**TASK DESCRIPTION**: For each entry below, copy the text exactly and leave out any picture.

________

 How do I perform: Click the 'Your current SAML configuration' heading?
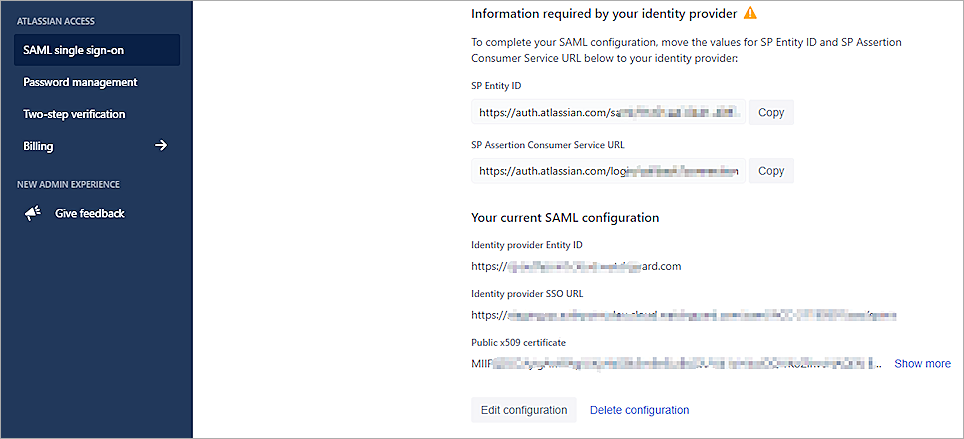click(x=565, y=217)
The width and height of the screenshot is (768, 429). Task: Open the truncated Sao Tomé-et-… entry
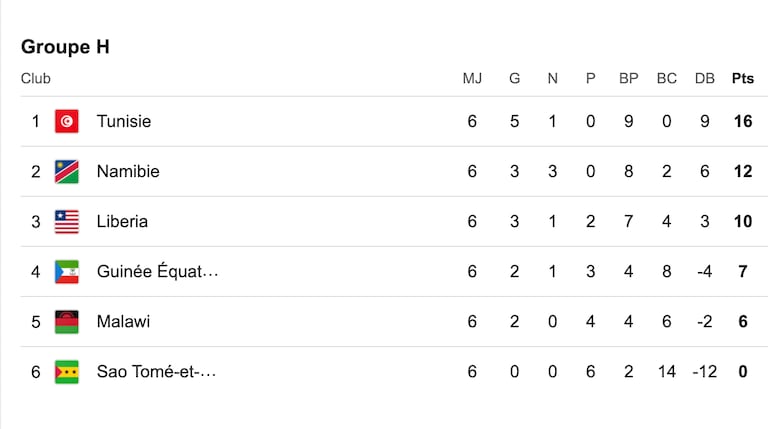156,372
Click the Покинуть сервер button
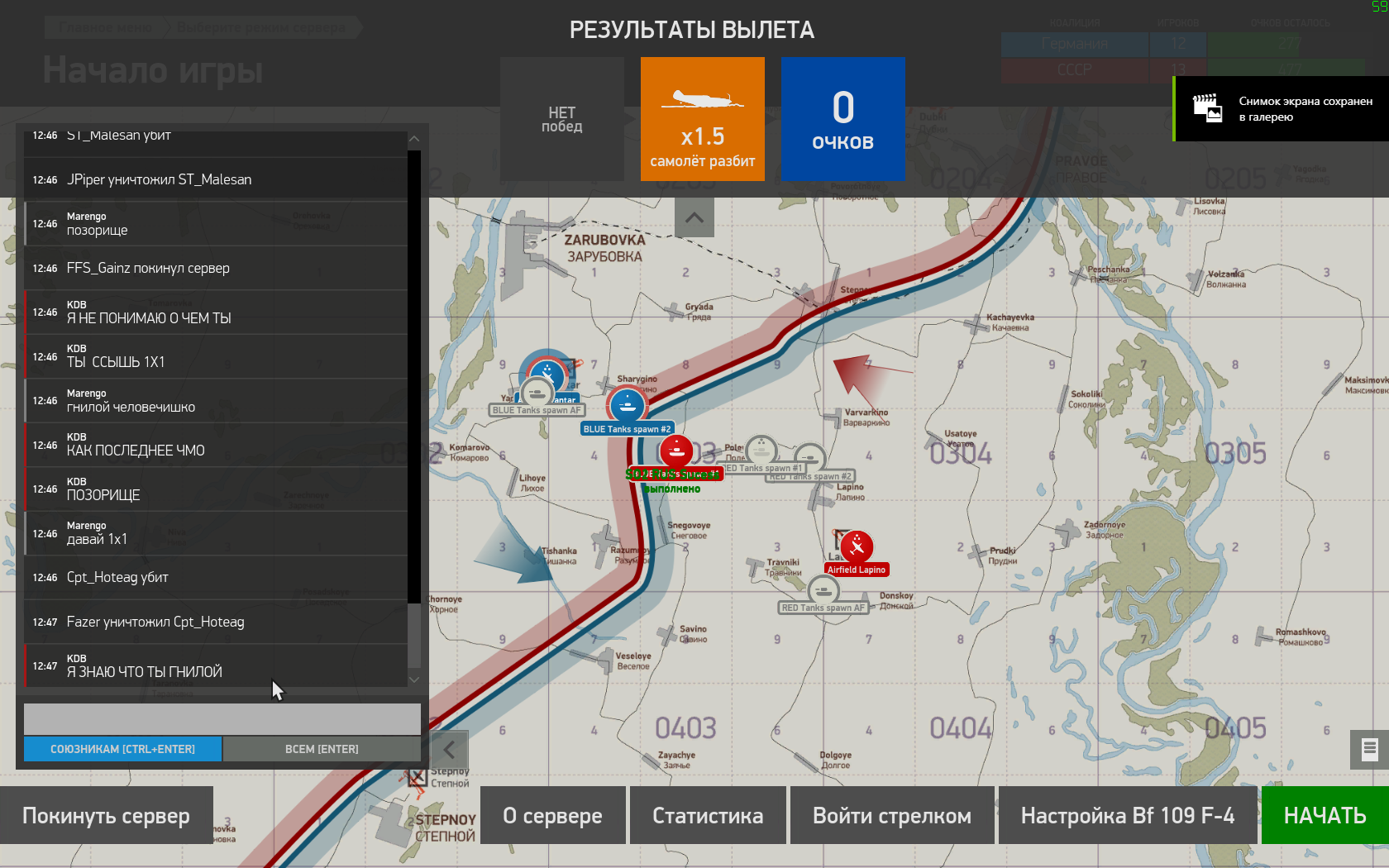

________

**ANSWER FOR THE TASK**:
 How do I perform: Click the 'Your current SAML configuration' heading?
click(x=565, y=217)
The width and height of the screenshot is (768, 429). Task: Open the truncated Sao Tomé-et-… entry
156,372
Click the Покинуть сервер button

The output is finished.